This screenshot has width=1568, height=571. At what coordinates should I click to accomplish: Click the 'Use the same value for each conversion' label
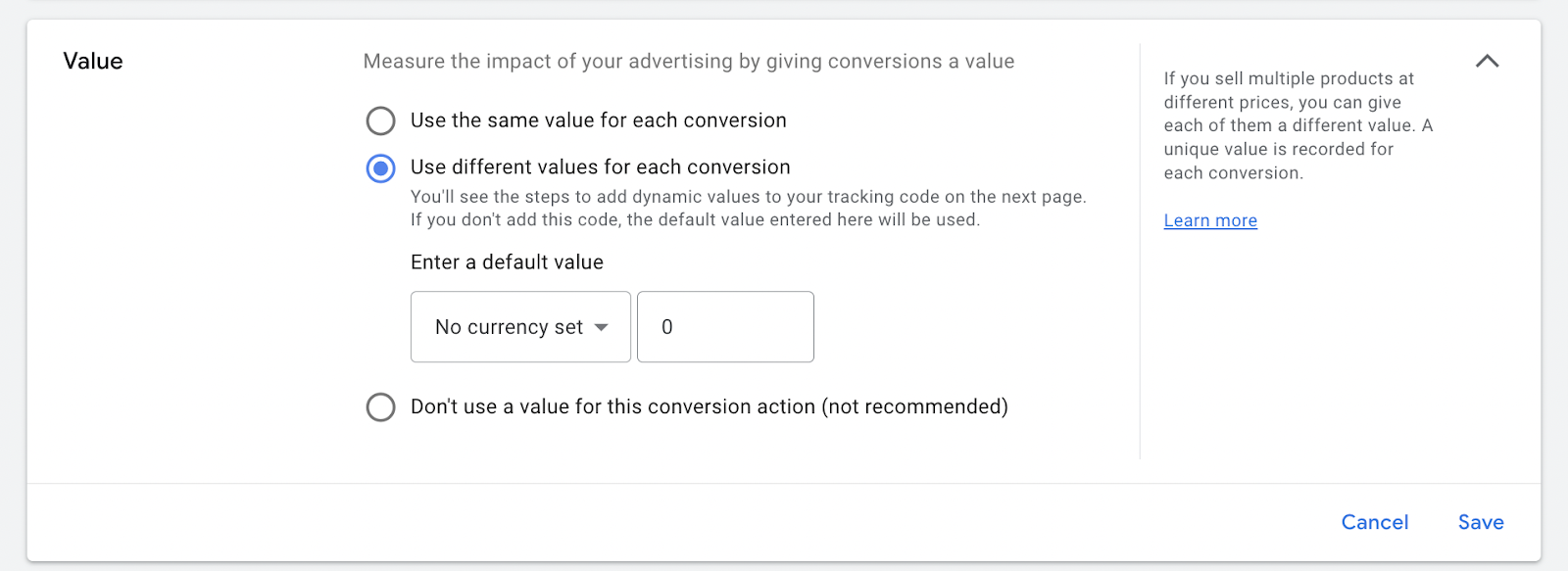click(598, 120)
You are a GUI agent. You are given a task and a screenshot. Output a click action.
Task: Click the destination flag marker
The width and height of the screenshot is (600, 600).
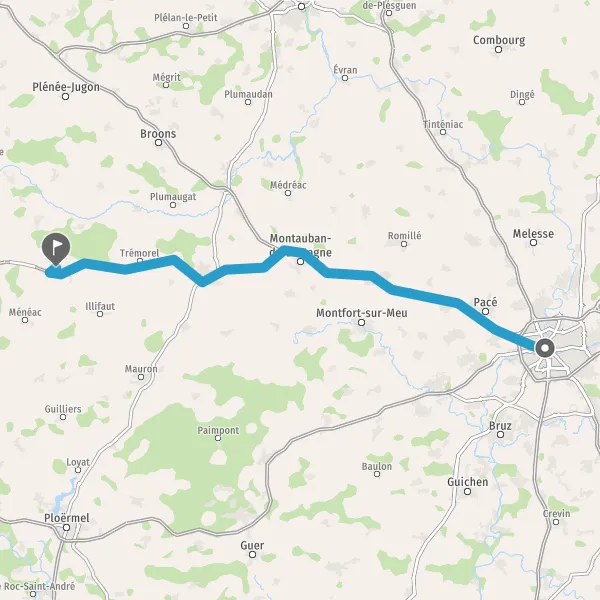(x=56, y=249)
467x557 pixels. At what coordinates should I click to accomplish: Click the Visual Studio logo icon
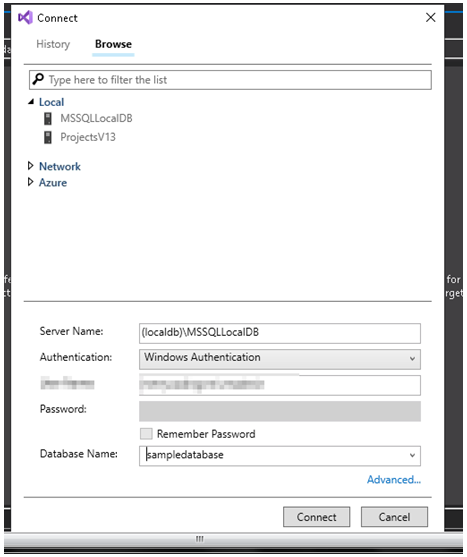coord(25,17)
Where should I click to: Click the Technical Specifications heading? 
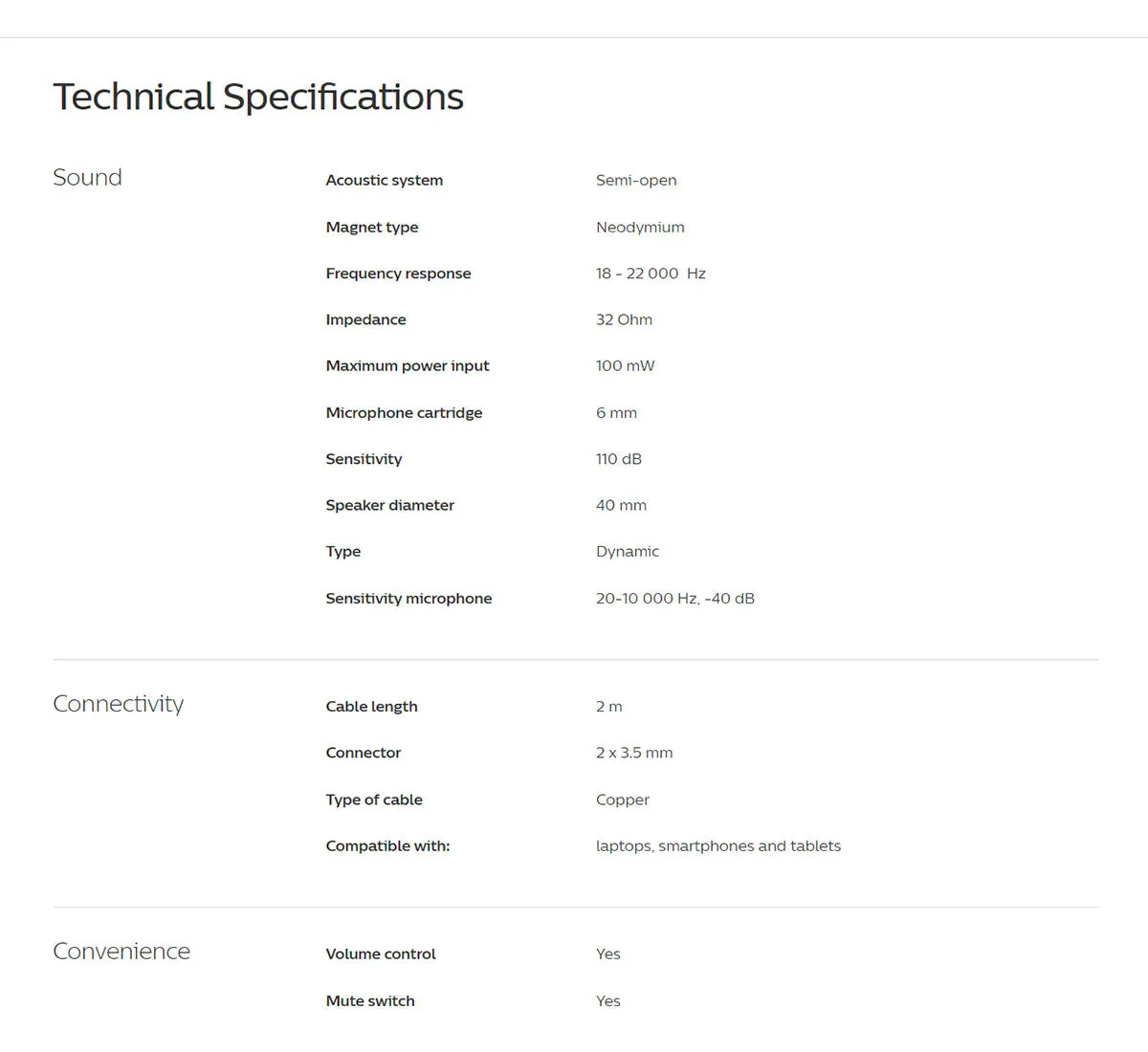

--

Everything from the top line of the data down to and including the line with "Task: Click the destination flag marker" is to be copied, except the pictures.

Response =
This screenshot has width=1568, height=571. At what coordinates should I click to accomplish: Click the 'Use the same value for each conversion' label
click(598, 120)
You are a GUI agent. You are given a task and a screenshot. Output a click action.
Task: Click the destination flag marker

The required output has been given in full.